Hovnanian’s installation is the final exhibition presented as part of the BMA’s Turn Again to the Earth initiative, a multi-year effort that models commitments to sustainability and fosters dialogue on climate change. Through exhibitions, programs, and a citywide eco-challenge, the initiative explores the intersections of art and ecology as well as approaches to a more sustainable future. Nature Deficit Disorder amplifies these goals by inviting audiences to consider the psychological and cultural consequences of estrangement from nature and the urgent need to restore balance in an increasingly digitized world.
“For more than a year, the BMA has served as a site of active dialogue about the environment, sustainability, and the important role that art can play in spurring engagement and action. Hovnanian’s installation beautifully embodies the vision that has guided our work for Turn Again to the Earth as it offers a powerful and intimate experience for visitors,” said Asma Naeem, Dorothy Wagner Wallis Director of the BMA. “It reminds us that sustainability is not only about systems and structures—it begins with our own relationship to the natural environment.”
Rachel Lee Hovnanian: Nature Deficit Disorder is curated by Katie Cooke, BMA Manager of Curatorial Affairs. The exhibition is supported by the Ford Foundation.

§ **To do**
1 - Answer these questions using the passage on Hovnanian's installation:
(a) Who curates Rachel Lee Hovnanian: Nature Deficit Disorder?
(b) Which organization supports the exhibition?
(c) Through what three means does the Turn Again to the Earth initiative explore art and ecology?
2 - According to the passage on Hovnanian's installation, how does Nature Deficit Disorder amplify the goals of the Turn Again to the Earth initiative?
The records after this point are separate material, unrelated to the passage above.

(Records from a data collection)
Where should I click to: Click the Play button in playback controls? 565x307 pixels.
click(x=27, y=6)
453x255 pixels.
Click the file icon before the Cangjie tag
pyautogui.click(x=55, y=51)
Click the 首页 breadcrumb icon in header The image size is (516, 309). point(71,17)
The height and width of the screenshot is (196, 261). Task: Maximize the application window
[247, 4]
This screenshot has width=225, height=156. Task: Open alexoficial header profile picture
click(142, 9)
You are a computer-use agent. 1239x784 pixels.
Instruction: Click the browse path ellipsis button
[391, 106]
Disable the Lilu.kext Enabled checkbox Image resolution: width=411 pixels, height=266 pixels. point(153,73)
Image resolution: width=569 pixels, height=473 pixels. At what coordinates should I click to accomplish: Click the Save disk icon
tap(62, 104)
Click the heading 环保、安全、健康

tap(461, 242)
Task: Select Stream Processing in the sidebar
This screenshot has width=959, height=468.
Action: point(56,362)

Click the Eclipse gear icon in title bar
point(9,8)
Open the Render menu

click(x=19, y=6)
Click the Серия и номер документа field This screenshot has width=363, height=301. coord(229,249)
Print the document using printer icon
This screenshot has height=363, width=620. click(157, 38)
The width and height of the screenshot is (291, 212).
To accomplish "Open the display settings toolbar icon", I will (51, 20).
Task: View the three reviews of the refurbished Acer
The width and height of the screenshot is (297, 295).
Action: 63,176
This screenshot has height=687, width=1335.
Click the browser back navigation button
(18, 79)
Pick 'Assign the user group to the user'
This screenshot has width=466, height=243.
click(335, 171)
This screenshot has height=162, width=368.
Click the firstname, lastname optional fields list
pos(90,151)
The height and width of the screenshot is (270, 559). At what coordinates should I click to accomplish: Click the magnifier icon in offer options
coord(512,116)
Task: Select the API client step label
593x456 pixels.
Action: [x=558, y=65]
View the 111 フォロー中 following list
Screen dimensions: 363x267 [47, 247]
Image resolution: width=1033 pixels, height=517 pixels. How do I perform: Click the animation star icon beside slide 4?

§ **Solutions to the tasks**
1 -
(a) Katie Cooke, BMA Manager of Curatorial Affairs.
(b) The Ford Foundation.
(c) Exhibitions, programs, and a citywide eco-challenge.

2 - It asks audiences to consider the psychological and cultural consequences of estrangement from nature. It also points to the urgent need to restore balance in an increasingly digitized world.